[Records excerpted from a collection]

▶

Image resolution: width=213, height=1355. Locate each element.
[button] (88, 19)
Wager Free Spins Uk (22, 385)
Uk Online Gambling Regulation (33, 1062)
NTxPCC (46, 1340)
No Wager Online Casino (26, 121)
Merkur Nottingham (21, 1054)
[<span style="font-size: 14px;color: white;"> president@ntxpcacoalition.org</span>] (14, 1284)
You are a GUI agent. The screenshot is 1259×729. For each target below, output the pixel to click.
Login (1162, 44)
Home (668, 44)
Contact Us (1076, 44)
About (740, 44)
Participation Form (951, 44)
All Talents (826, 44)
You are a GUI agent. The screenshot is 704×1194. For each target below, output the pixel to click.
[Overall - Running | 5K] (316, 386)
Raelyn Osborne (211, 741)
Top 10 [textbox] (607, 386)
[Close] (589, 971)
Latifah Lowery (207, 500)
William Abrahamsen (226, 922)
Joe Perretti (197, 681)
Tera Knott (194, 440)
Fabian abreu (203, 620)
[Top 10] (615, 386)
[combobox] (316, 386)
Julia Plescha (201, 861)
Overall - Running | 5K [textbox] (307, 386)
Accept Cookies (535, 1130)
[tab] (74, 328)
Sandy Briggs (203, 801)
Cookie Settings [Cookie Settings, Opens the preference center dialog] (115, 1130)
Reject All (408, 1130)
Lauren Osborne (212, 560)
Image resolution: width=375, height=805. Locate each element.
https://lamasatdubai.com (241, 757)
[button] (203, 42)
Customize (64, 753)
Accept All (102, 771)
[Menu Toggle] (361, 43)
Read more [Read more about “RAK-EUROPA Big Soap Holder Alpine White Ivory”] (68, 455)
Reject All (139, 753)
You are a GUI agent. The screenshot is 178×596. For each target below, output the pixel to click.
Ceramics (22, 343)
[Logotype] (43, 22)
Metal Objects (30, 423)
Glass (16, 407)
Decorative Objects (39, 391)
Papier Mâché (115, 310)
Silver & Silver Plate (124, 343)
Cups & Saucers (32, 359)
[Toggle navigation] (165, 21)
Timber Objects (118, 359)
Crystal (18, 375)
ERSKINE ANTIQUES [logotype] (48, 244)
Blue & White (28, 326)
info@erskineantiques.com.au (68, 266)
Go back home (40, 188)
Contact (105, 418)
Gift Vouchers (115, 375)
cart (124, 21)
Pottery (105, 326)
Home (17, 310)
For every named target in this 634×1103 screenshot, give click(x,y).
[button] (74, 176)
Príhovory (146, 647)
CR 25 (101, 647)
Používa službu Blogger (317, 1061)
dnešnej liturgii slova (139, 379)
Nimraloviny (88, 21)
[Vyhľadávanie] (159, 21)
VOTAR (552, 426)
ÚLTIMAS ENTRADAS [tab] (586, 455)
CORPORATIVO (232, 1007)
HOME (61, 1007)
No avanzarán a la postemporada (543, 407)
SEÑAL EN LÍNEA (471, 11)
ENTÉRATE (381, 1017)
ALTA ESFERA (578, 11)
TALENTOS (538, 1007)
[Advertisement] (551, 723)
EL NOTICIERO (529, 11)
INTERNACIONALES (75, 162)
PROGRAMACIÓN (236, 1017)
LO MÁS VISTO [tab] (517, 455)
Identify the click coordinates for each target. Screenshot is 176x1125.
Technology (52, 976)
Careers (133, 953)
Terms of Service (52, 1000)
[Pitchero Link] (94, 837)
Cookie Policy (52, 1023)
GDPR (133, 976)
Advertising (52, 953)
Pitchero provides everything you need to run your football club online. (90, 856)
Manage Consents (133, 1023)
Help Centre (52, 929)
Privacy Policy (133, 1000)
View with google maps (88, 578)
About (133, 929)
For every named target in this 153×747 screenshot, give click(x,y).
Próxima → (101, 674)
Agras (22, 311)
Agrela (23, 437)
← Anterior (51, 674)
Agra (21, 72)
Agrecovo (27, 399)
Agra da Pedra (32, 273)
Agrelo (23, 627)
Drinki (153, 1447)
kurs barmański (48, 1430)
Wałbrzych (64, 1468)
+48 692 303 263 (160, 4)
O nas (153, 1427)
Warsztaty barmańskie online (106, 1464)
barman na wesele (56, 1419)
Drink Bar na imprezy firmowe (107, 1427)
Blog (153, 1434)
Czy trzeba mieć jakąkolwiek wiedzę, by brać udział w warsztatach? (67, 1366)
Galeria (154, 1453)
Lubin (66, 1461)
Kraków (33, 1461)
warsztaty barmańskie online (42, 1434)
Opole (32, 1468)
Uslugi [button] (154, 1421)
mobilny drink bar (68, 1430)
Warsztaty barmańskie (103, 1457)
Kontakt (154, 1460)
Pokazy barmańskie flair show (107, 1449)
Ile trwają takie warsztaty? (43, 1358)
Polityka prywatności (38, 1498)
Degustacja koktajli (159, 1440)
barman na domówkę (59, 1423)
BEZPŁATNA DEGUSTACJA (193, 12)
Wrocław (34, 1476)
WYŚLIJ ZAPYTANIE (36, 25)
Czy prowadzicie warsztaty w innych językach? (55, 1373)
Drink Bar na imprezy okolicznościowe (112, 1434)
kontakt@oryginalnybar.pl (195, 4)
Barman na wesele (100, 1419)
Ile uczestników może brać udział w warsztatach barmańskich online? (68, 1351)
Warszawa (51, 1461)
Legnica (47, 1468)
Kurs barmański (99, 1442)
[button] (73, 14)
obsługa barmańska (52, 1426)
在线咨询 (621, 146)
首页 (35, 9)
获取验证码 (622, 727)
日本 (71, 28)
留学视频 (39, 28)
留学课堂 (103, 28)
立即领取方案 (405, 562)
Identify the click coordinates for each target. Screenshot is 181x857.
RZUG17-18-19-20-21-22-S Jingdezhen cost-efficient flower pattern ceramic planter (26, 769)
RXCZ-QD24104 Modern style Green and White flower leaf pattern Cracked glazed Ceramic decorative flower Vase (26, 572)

◀

Rewrite every line of the entries from the line with "Top 10 [textbox] (607, 386)" through the line with "Customize (64, 753)", including the lines that have no coordinates. Add -114 to each number in the answer coordinates and leave all other text and numbers unchanged.

§ RESULT BELOW
Top 10 [textbox] (493, 272)
[Close] (475, 857)
Latifah Lowery (93, 386)
William Abrahamsen (112, 808)
Joe Perretti (83, 567)
Tera Knott (80, 326)
Fabian abreu (89, 506)
[Top 10] (501, 272)
[combobox] (202, 272)
Julia Plescha (87, 747)
Overall - Running | 5K [textbox] (193, 272)
Accept Cookies (421, 1016)
[tab] (-40, 214)
Sandy Briggs (89, 687)
Cookie Settings [Cookie Settings, Opens the preference center dialog] (1, 1016)
Reject All (294, 1016)
Lauren Osborne (98, 446)
Image resolution: width=375, height=805. Locate each element.
https://lamasatdubai.com (127, 643)
[button] (89, -72)
Customize (-50, 639)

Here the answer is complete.